Use directory of Markdown as database? (original) (raw)
Has anyone had success at loading a directory (of directories) of markdown files, and querying it using Python, similar to SQLite? I saw there is MarkdownDB (Javascript) - curious what exists in the Python world, if there are libraries like that.
Had an idea for a knowledge base, where you could query the metadata, select random pages given a tag, etc. And easily add knowledge by just saving markdown as you go…
Like MongoDB… but plain-jane files…
elis.byberi (Elis Byberi) May 6, 2025, 1:03am 2
There are plenty of libraries that can analyze Markdown files, convert them to other formats (e.g., JSON), or populate a SQLite database using data from Markdown, and so on.
Once you convert Markdown into a format supported by databases, you can take full advantage of query languages. I don’t see a strong reason to query data directly from a Markdown file.
jro (Jonathan Rogivue) May 6, 2025, 2:02am 3
Can you share recommendations?
What I’m intending is “human friendly” version of an SQLite database-as-file, mixed somewhat like MongoDB’s document approach.

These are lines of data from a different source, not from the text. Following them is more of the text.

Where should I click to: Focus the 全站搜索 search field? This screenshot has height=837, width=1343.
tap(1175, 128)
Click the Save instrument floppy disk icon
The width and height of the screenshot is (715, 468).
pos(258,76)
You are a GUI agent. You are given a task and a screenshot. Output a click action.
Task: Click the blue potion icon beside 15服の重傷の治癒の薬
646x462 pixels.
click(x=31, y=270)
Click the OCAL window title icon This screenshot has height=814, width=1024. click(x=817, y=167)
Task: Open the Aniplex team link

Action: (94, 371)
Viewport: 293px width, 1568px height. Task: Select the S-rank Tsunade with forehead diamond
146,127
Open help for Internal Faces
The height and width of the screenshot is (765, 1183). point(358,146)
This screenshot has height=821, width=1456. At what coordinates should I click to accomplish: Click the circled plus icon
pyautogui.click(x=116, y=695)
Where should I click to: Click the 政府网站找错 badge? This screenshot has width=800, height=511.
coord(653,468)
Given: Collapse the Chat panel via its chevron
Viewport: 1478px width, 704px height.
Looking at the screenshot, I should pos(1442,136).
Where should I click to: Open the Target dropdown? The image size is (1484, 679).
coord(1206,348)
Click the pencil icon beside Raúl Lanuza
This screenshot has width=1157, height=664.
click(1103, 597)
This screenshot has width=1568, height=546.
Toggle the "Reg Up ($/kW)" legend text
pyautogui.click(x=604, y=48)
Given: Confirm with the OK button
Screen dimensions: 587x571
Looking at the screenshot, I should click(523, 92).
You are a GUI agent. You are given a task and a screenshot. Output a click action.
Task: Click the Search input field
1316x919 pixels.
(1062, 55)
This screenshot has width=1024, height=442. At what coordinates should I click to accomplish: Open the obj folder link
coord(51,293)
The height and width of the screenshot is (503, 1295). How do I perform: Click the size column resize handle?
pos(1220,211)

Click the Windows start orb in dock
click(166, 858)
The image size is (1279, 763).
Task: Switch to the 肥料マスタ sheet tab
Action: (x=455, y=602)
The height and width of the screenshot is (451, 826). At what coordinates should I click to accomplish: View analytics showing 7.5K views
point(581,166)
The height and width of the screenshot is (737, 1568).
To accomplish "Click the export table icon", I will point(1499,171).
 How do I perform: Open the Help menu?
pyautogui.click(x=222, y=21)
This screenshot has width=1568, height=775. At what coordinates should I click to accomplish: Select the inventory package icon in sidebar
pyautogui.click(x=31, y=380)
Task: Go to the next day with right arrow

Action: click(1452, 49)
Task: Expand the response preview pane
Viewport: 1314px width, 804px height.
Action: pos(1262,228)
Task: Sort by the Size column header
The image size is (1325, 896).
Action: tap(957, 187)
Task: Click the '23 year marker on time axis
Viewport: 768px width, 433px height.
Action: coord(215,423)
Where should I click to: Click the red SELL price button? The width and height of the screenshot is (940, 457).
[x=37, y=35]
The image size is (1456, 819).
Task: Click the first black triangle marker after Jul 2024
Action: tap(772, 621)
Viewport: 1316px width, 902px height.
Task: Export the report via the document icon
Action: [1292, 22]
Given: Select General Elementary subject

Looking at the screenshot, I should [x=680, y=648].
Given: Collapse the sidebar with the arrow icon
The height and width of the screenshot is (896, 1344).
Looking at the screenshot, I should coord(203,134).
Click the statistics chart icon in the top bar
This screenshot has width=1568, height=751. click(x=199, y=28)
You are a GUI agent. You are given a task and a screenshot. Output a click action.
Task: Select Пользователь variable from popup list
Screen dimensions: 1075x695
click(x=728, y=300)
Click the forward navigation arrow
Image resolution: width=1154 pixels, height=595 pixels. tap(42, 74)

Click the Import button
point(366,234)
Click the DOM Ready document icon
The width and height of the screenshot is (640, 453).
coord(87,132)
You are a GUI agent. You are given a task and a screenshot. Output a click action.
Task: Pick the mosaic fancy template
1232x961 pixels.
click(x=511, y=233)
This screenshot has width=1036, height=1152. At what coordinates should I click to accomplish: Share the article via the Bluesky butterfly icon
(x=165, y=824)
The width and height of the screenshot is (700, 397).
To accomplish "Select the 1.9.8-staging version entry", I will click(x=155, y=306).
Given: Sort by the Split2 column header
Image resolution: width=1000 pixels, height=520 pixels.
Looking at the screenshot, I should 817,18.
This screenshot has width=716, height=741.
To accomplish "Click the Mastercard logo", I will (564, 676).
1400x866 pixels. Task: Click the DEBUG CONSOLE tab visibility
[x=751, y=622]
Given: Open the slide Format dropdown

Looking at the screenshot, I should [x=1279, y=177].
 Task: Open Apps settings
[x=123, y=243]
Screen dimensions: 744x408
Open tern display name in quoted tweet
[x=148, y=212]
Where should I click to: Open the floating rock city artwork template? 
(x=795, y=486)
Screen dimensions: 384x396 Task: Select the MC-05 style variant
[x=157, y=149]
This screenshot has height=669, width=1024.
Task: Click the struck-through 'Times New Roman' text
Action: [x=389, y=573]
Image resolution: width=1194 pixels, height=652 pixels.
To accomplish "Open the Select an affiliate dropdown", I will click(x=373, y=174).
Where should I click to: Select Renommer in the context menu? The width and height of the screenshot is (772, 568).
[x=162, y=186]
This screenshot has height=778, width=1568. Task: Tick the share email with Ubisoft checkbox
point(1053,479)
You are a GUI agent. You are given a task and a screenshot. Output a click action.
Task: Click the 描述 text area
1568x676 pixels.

Instead of needing a DB client to interact with the data, you’d just drop in a markdown file into the filesystem and can query its contents, header metadata (including “tags: ”), and perhaps the file structure (example querying “piano” could find: /music/piano/songs/coffee-cold.md) - then in Python I’d have access to the file contents thru an ORM-like interface.
Importing the markdown files into SQLite is definitely an option, but I’m hoping there’s already a library out there which could help out.
csm10495 (Charles Machalow) May 7, 2025, 12:10am 4
We did something like this at a previous job. The markdown files lived in a repo and building the repo made static html files that were served by a managed IIS instance. We used https://www.mkdocs.org/ to build the site.
Basically you can use a directory structure along with certain tags inside the markdown files or just the name of the markdown file itself.
One of the reasons for centralized databases is to have a single source of truth (and ACID properties). If you don’t have those requirements, then yeah a folder of markdown files can work fine.
All of this kind of depends more on the requirements. Do the files need to be served? Do people have local clones? Do you want people to be able to add files remotely?
All of this can be done, but the basics are there.